From New Orleans we headed west through the bayou country, crossing from the Mississippi basin to the Atchafalaya river delta area where the Atchafalaya River meets the Gulf of Mexico. It's a land of wide open fields, rice paddies, blue crab traps, great flocks of snowy egrets wading patiently through marshes. There's hardly anyone living out here, the roads are thin strips of land barely above water level.
Every now and then there are pockets of swamp, bald cypress trees in a lake of duckweed so thick it looks like you could walk across it.
Palmetto Island State Park exists just inside one of these pockets of unfarmed land, though it is not full of bald cypress, but, as the name suggests, Saw Palmettos. It was the sort of place you can tell is going to be pretty nice just by the drive in, the road kep getting narrower and narrower, and rougher and rougher, sure signs of good things to come.

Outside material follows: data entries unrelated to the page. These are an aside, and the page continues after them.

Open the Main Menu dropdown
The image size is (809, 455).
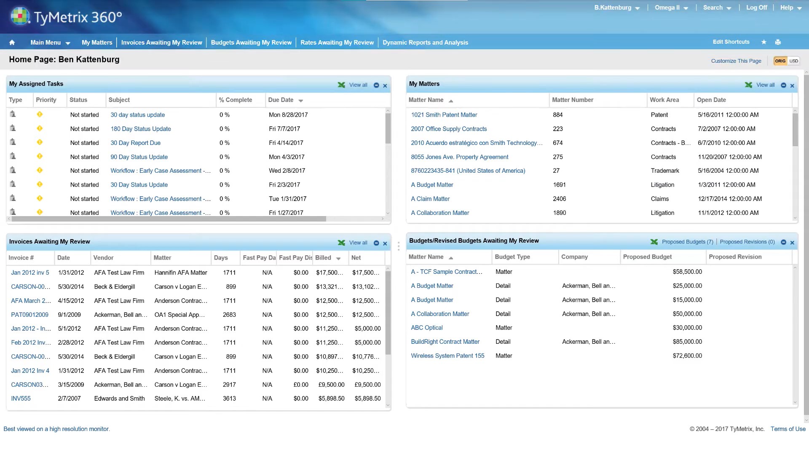click(50, 43)
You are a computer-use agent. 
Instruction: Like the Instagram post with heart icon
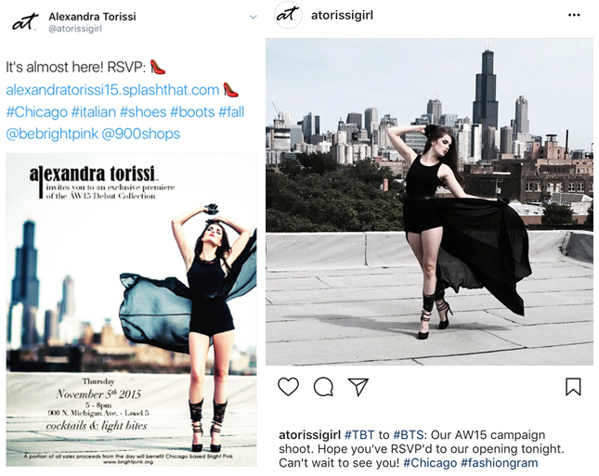tap(288, 386)
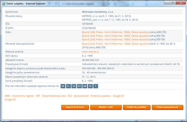Open the www.metros.cz website link

(x=90, y=52)
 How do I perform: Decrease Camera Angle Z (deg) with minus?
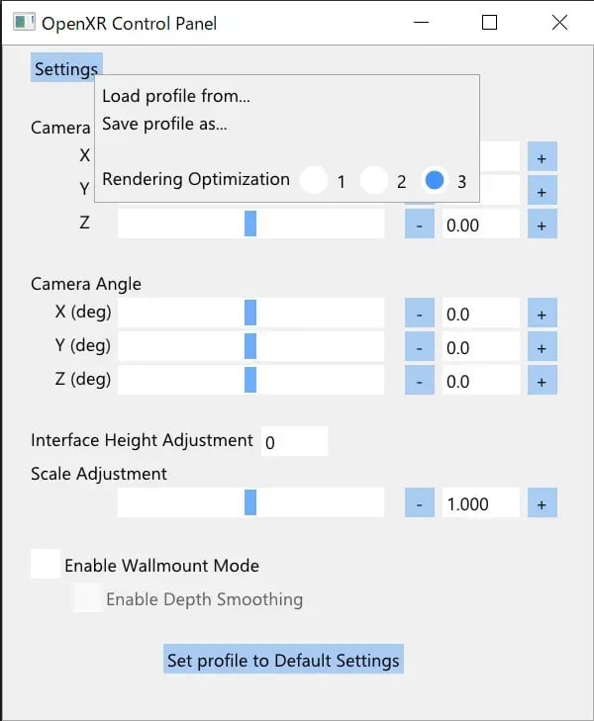click(x=420, y=381)
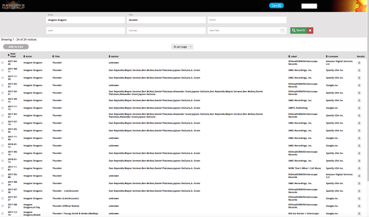Open details for Thunder (Official Remix) row
Image resolution: width=369 pixels, height=217 pixels.
click(x=359, y=206)
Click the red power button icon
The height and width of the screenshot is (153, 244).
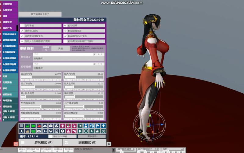point(16,144)
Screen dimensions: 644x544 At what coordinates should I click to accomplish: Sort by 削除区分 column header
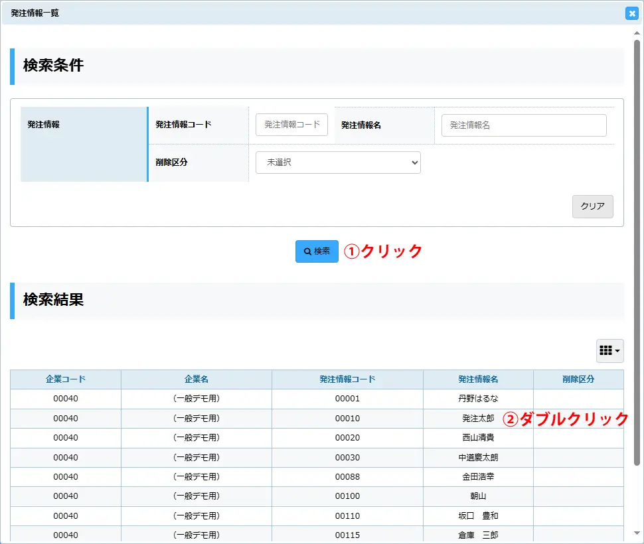(x=578, y=379)
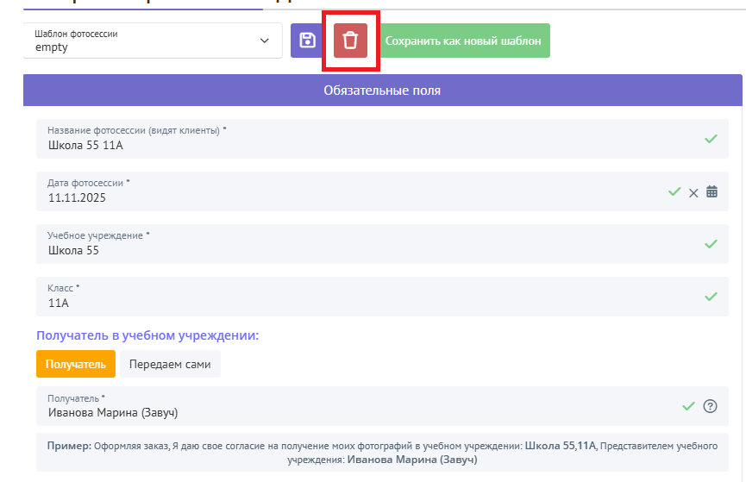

We came here just looking for a nice place to get some work done, with little entertainment for the kids, but it turned out to be one of the nicest campgrounds we've stayed in. It had the newest, cleanest facilities we've seen, there was even a leave-one-take-one library full of kids books that we used to swap out a books.
I got some writing done, the kids played around the campsite in the mornings and then after lunch, when the heat and humidity was becoming a bit much we all headed over to the splashpad to cool off.
And just to liven things up a little, there were plenty of wild pigs running around. And bears. Supposedly, we did not see any.